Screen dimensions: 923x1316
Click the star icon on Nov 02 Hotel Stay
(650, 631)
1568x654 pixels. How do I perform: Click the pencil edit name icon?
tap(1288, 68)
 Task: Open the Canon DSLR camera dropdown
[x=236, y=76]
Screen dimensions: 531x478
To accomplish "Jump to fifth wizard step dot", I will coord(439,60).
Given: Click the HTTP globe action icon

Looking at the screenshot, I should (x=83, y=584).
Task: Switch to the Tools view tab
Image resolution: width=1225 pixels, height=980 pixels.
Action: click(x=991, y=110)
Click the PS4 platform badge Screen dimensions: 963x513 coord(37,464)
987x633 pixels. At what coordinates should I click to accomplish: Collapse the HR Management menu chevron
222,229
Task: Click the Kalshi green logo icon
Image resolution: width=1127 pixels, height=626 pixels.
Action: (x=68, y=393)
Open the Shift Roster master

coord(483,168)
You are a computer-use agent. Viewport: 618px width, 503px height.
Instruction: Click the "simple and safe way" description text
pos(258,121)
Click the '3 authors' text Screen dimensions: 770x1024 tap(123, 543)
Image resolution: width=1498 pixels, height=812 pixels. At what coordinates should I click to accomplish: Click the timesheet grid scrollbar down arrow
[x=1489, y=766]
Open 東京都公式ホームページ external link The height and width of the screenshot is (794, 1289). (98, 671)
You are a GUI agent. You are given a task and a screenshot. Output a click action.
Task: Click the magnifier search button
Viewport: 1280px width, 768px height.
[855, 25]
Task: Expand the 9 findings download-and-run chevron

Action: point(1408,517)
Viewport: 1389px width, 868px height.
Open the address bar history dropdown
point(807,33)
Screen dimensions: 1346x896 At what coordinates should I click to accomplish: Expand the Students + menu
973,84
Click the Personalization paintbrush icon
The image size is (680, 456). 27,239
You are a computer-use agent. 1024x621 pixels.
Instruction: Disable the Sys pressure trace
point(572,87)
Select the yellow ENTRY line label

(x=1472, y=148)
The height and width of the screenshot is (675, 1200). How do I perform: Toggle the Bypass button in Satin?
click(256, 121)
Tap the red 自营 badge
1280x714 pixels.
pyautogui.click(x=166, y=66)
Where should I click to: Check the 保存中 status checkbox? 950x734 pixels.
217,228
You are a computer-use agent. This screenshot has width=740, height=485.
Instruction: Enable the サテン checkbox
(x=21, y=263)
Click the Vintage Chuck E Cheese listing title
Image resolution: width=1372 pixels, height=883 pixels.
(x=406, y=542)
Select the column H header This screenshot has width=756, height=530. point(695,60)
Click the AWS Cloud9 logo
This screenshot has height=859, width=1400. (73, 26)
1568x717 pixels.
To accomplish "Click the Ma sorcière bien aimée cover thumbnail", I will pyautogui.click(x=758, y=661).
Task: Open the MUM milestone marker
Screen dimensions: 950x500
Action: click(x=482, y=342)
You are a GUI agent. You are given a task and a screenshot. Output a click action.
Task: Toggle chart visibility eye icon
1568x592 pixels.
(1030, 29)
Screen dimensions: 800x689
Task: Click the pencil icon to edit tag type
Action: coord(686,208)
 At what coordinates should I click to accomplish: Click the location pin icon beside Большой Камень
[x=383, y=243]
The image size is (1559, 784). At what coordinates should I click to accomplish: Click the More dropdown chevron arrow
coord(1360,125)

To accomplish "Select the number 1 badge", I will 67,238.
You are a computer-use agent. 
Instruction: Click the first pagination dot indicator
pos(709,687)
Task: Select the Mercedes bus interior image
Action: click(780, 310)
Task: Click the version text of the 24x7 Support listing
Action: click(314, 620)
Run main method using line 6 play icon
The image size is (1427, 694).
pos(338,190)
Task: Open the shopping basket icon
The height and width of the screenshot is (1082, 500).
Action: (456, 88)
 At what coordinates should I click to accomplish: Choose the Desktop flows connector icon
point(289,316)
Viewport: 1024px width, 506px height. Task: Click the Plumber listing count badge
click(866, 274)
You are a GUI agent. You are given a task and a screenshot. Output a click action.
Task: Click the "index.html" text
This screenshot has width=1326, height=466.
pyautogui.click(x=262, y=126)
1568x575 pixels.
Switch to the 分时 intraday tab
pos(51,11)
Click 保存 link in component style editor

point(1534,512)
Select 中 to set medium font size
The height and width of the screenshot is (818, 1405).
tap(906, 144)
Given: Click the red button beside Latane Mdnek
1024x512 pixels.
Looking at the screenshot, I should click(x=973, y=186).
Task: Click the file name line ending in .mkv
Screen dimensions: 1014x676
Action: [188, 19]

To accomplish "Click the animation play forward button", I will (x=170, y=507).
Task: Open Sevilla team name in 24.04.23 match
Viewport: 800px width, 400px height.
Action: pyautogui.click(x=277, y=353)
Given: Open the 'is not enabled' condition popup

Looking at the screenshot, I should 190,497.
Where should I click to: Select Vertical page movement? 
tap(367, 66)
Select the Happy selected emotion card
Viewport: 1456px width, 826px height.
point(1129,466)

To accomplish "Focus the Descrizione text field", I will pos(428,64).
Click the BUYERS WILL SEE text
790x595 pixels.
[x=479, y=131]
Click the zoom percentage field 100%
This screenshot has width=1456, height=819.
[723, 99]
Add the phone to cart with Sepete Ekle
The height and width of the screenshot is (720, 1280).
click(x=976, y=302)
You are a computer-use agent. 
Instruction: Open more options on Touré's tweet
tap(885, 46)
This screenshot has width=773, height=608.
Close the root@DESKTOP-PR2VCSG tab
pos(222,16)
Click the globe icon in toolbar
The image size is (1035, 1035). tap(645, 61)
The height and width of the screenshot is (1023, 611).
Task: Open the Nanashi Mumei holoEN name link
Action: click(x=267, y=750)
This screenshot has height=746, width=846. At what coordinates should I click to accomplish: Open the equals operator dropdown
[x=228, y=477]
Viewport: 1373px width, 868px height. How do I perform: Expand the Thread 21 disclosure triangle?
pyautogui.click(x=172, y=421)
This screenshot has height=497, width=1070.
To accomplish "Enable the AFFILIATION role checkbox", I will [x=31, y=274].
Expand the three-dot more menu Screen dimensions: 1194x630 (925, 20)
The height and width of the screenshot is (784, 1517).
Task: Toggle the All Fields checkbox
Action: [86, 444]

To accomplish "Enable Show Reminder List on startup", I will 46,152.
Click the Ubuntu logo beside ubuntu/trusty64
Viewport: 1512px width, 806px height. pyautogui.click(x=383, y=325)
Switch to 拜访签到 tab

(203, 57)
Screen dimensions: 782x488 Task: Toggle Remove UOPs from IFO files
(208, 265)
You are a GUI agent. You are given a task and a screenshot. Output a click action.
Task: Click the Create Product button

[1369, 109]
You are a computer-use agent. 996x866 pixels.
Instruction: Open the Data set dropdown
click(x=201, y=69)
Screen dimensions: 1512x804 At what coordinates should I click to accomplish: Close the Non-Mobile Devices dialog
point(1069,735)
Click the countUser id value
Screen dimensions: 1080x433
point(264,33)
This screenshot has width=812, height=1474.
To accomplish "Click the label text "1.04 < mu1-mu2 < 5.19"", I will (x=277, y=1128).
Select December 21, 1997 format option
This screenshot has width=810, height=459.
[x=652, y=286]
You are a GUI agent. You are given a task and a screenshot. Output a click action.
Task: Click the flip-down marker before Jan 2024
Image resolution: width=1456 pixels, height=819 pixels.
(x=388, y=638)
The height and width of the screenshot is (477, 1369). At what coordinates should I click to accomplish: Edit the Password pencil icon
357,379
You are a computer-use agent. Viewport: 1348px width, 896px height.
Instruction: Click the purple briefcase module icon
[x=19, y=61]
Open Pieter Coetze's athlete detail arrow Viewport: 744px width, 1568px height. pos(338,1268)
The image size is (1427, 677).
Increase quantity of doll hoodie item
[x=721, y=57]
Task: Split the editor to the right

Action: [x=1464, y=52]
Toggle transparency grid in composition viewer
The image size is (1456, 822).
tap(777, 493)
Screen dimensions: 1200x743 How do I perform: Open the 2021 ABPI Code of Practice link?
——————————
What to work on — Rewrite the part of the data that opens with the line containing "You are a computer-use agent. 996x866 pixels." and closes with the line containing "point(264,33)", putting "menu" in place of "dropdown" and leaving everything else unchanged.

Exercise solution —
You are a computer-use agent. 996x866 pixels.
Instruction: Open the Data set menu
click(x=201, y=69)
Screen dimensions: 1512x804 At what coordinates should I click to accomplish: Close the Non-Mobile Devices dialog
point(1069,735)
Click the countUser id value
Screen dimensions: 1080x433
point(264,33)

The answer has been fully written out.